• CONSIGNE
Restituez toute la liste sous forme de tableau Markdown à deux colonnes, « N° » pour le numéro de ligne et « Ligne » pour son texte, sans les lignes vides.

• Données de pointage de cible
++++
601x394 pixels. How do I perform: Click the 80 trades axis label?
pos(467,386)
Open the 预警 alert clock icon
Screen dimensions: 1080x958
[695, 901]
++++
• CORRIGÉ
| N° | Ligne |
|---|---|
| 1 | 601x394 pixels. How do I perform: Click the 80 trades axis label? |
| 2 | pos(467,386) |
| 3 | Open the 预警 alert clock icon |
| 4 | Screen dimensions: 1080x958 |
| 5 | [695, 901] |